I need an editor. My original post was riddled with math errors and bull/bear confusion. If you read this post and find an error, please comment. I don't mind criticism. Thank you.
The average bear market decline between1956 and October 31, 2008 was a drop of 28%. The worst decline was 46% between September 2000 and July 2002. It was a bear with a run of a month shy of two full years.
Two bear market tied for the weakest bear market position with falls of only 17%. One lasted only seven months and the other lasted eight. But, these two were not close to the shortest bear markets. That achievement belongs to a three month long bear market that ran from August to October of 1987. It was short but the decline hit 31%.
A bear market is inevitably followed by a bull market. The best bull (before our recent record run) ran for 48 months from December 1976 to November 1980 and reached a gain of 161%. The November 1990 to April 1998 bull had a gain that was almost as good at 160% but it took 90 months to hit this peak. One can take comfort in the knowledge that the average bull market sports an impressive gain of 79%.
If you play with the numbers you will find that a few bad, deep bears interspersed with weak bulls could leave one with a severely weakened portfolio.

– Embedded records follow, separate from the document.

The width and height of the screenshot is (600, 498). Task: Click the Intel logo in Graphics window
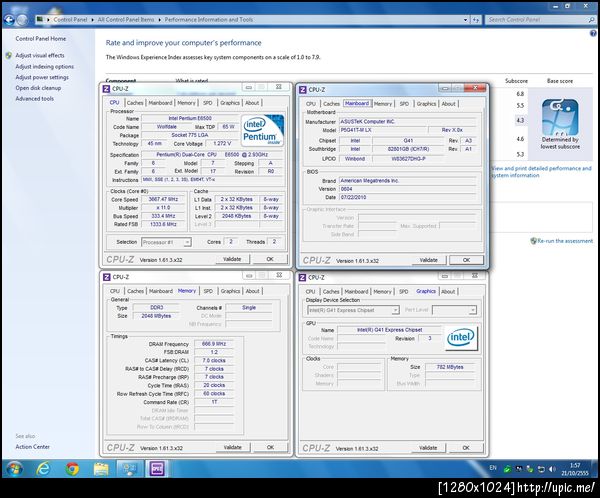[x=460, y=336]
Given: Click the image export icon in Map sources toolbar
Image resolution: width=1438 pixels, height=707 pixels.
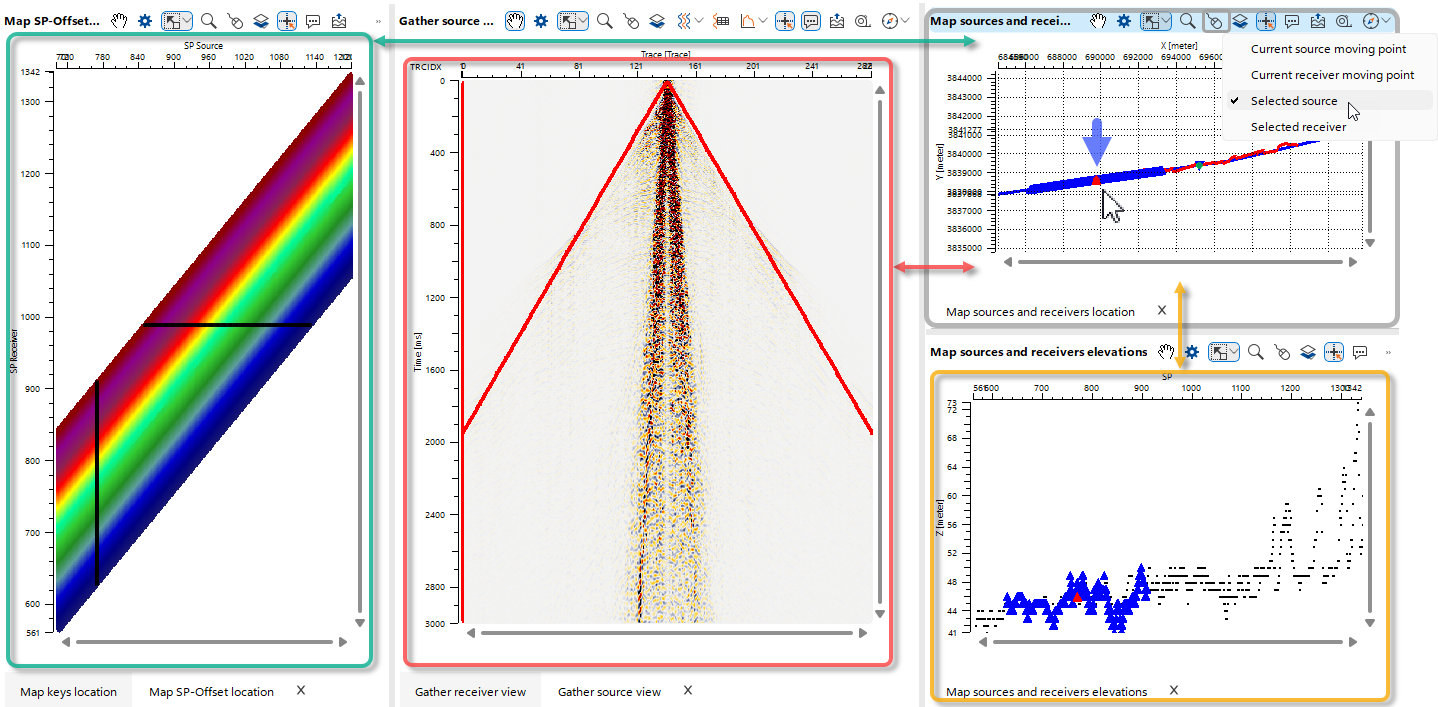Looking at the screenshot, I should coord(1318,20).
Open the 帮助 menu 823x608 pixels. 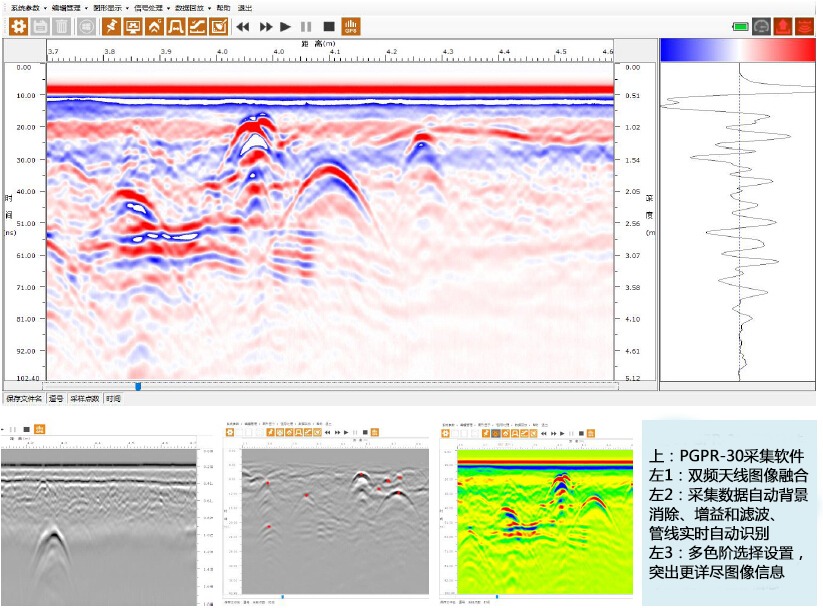[222, 7]
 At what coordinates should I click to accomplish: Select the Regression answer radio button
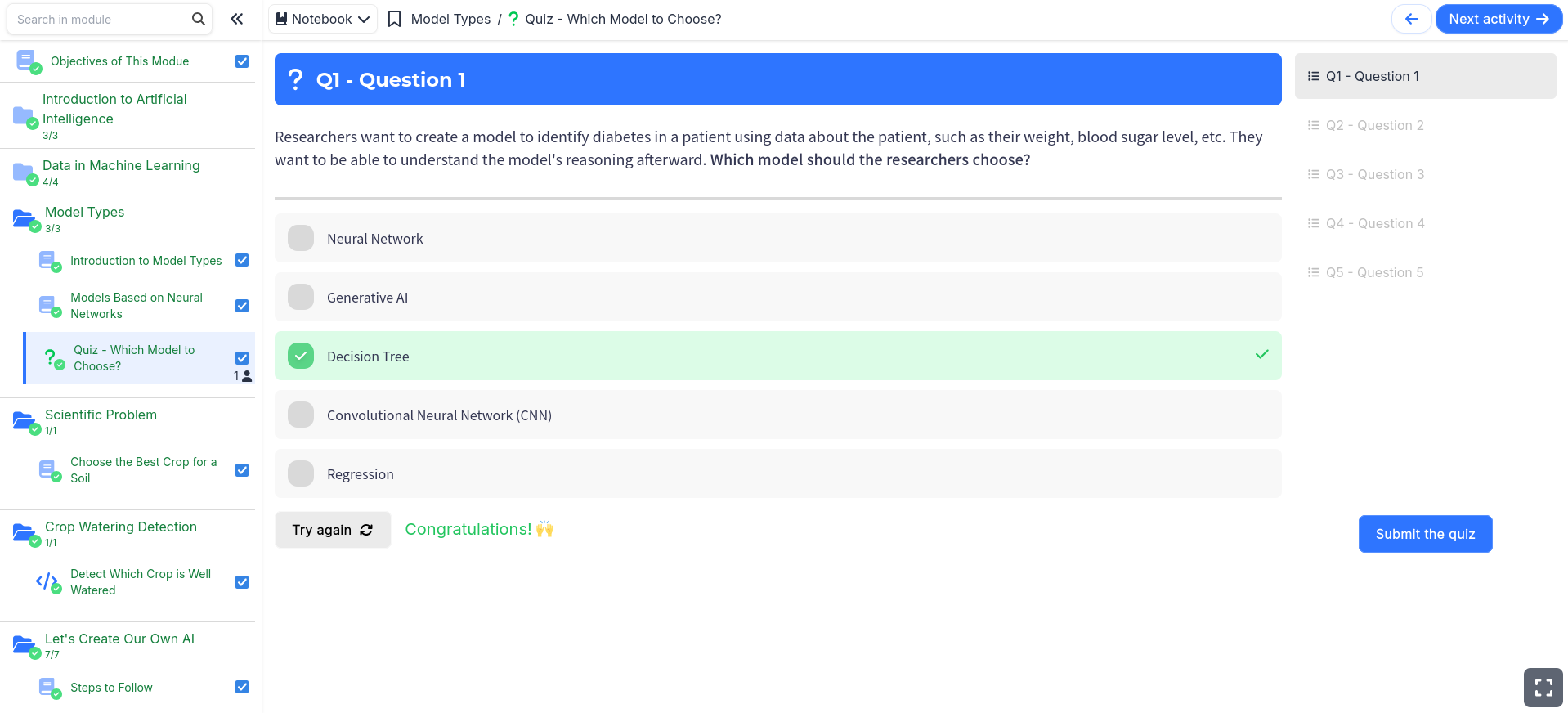(301, 473)
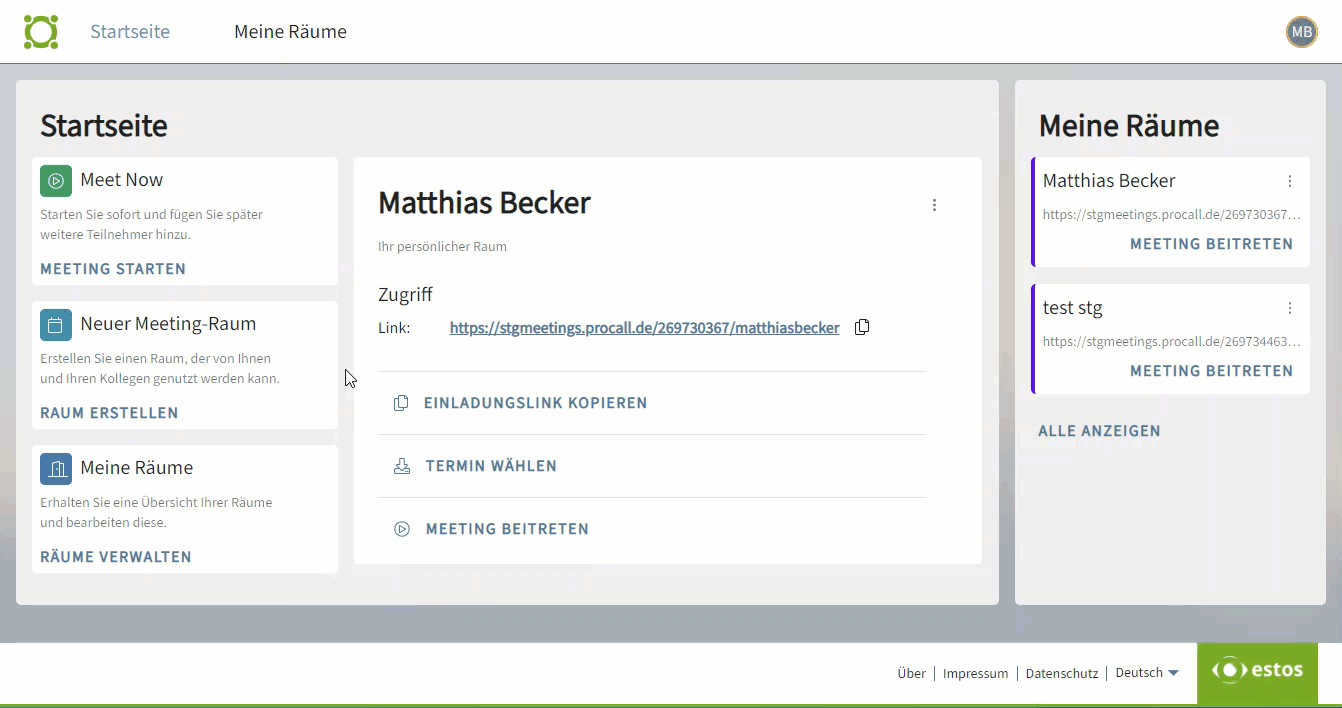
Task: Click ALLE ANZEIGEN under room list
Action: tap(1099, 431)
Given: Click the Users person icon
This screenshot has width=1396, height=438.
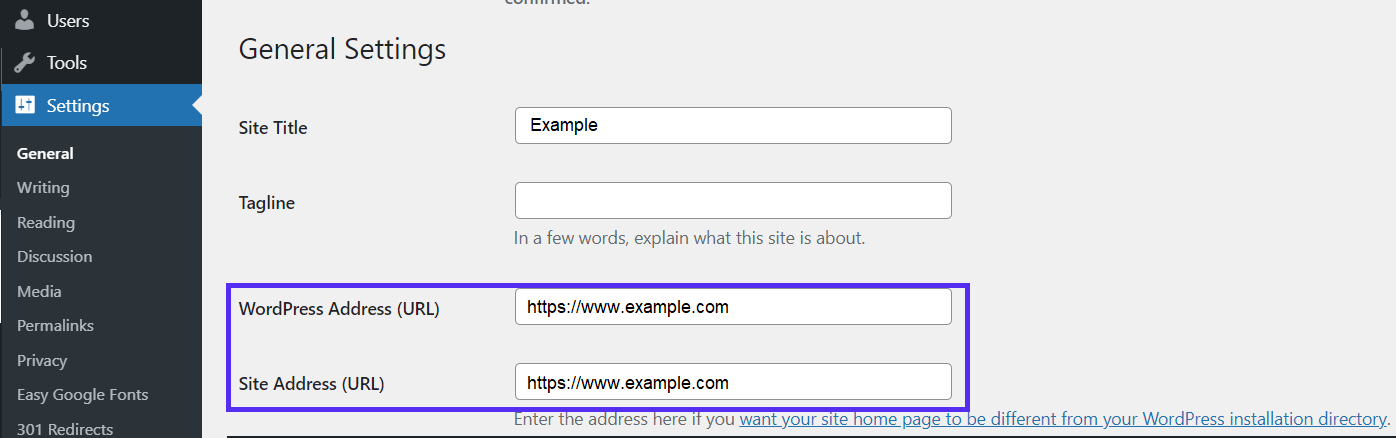Looking at the screenshot, I should (25, 20).
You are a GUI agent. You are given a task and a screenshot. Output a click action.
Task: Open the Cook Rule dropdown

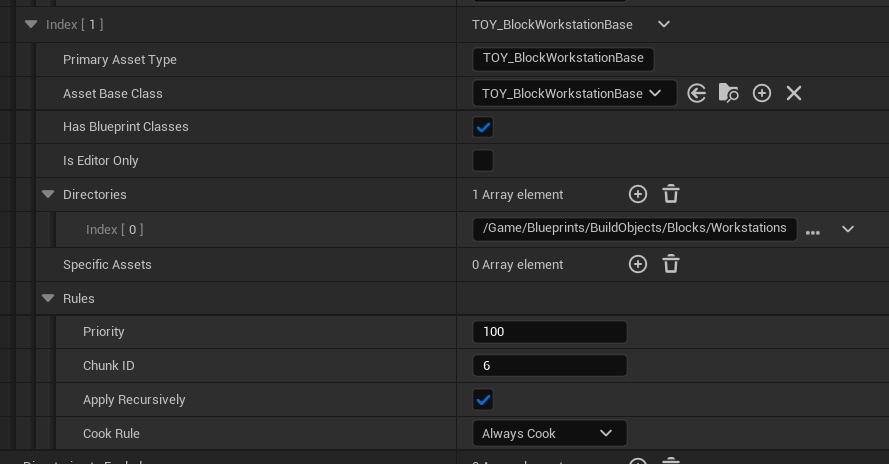pos(549,433)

The whole success of the portfolio would come down to the dividends. If a lot of the dividends got reduced, one could be in serious trouble. But, many of the stocks in my million dollar portfolio demo are famous for weathering bad bears without cutting the dividends.
The three longest bear markets in Canada lasted 23, 19 and 17 months. Not a one lasted even two full years! Bears tend to be on the short side. On the other hand, the longest bull markets in Canada went for 90, 64 and 48 months. The three shortest bull markets went on for 5, 16 and 18 and 18 and 18 months. Yes, there were three bulls of the same duration: 18 months. Timewise, bulls tend to outlast bears. Bulls historically have had more staying power.
I cannot tell the future. No one can. But, it is reasonable to believe that there is a fair chance a million dollar portfolio with a yield approaching five percent would last a person through their retirement, no matter how long they lived.
My Million Dollar Portfolio Demo has about $60,000 in cash. That cash is unaffected by bear declines. Only the equity portion of the portfolio suffers from the bear drop. The cash holds its value and even grows a little thanks to dividends.
That cash, when considered in tandem with the dividend income, should guarantee, well pretty much guarantee, that no equities would face fire-sale liquidations. That small amount of cash in a million dollar portfolio plays an important role that is all out of proportion to its small value.